“What are you talking about, asshole?” he drawled, tone bored. But his heart started to pound.
Morris’s grin widened, flashing yellowed teeth. “He never told you, then.” Without turning his head, his gaze slid toward Devin. “Why not? Too afraid? It couldn’t be honor.”
“What’s he talking about?” Phillip demanded. He was on his feet now, facing Devin.
And Devin leveled his gun at Morris, jaw tight.
“Wait,” Fox said, just before he pulled the trigger. “I want to know.”
Devin glanced his way, and then at the others, one-by-one, eyes wide-rimmed, frantic.
“Dad,” Fox said.
Someone on the other side of the door had found an ax, and was hammering at it, muffled bangs, the door rattling in its frame. It wouldn’t hold long.
“Devin,” Abe said, expression grim.
“What?” Fox demanded. “What the fuck?”
Morris chuckled. “When we were designing the subjects, treating them with steroids and experimental serums, we decided it would be best to guard our research as well as we could. Leaving one control subject, of course. We sterilized them. All but one: Subject Nine.”

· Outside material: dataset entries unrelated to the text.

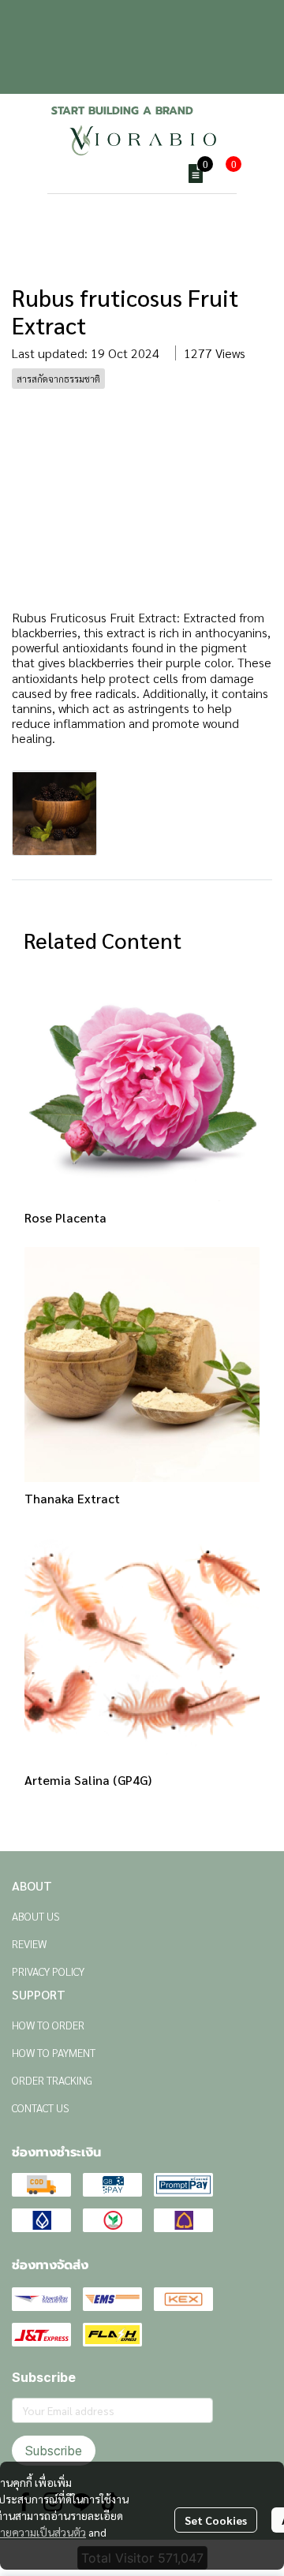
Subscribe (53, 2450)
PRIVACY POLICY (48, 1971)
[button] (157, 173)
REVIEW (29, 1943)
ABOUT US (36, 1916)
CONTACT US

The words went into Fox’s ears…and set off a small explosion in his brain.
“What?” Phillip said, shrill, losing some of his usual composure. “What are you–”
Crack of a gunshot, and spray of blood and gore. Morris slumped forward, dead.
It was Devin.
Fox rounded on his father, and all his calm – his exhaustion, his distance – it finally cracked. It felt like something important and permanent in him cracked, too. The sort of thing that would seep blood until he was ruined.
“What the fuck?” he roared, and charged toward his father. He reached out with his free hand, intending to wrap it around Devin’s throat. All he saw was red; all he felt was rage.
Devin brought his own arm up, a sharp chop, right on the nerve in Fox’s forearm. The limb went numb, a burst of pins and needles, and Devin grabbed his wrist and yanked him forward. Head-butted him right in the nose as he stumbled forward.
Stars burst across his field of vision. Roaring pain. The heat of wet blood as vessels broke in his nose, and it gushed out, down into his mouth.
The world spun, and Fox was on his back, Devin’s boot resting on his chest, wrist still held in a pincer grip. The pain had brought tears to his eyes, blurred his vision, but he raised his gun and aimed it at Devin’s face.
“Why?” he demanded, voice thick with blood, slurring with it.
Devin’s face twisted up, as if pained. “I didn’t mean for it to go like this, Charlie. Honest, I didn’t.”
Fox heard scuffling. Phillip loomed over him, but Devin kicked him away, and spun out of sight.
He sat up, head throbbing, nose bleeding all over the place. He pressed his sleeve to his nostrils to stop the flow, and saw Morgan and Abe coming in closer, crouching down in front of him.
“What the fuck?” he said again.
“Christ,” Morgan said, and ran a hand over his head, nearly upsetting his knit cap.
“Charlie.” Abe leaned in, a handkerchief having manifested in his hand, and pressed it to his nose.
Fox took it from him, applying pressure.
Abe’s expression was sad.
“Did you know?” Fox asked, words muffled by the cotton.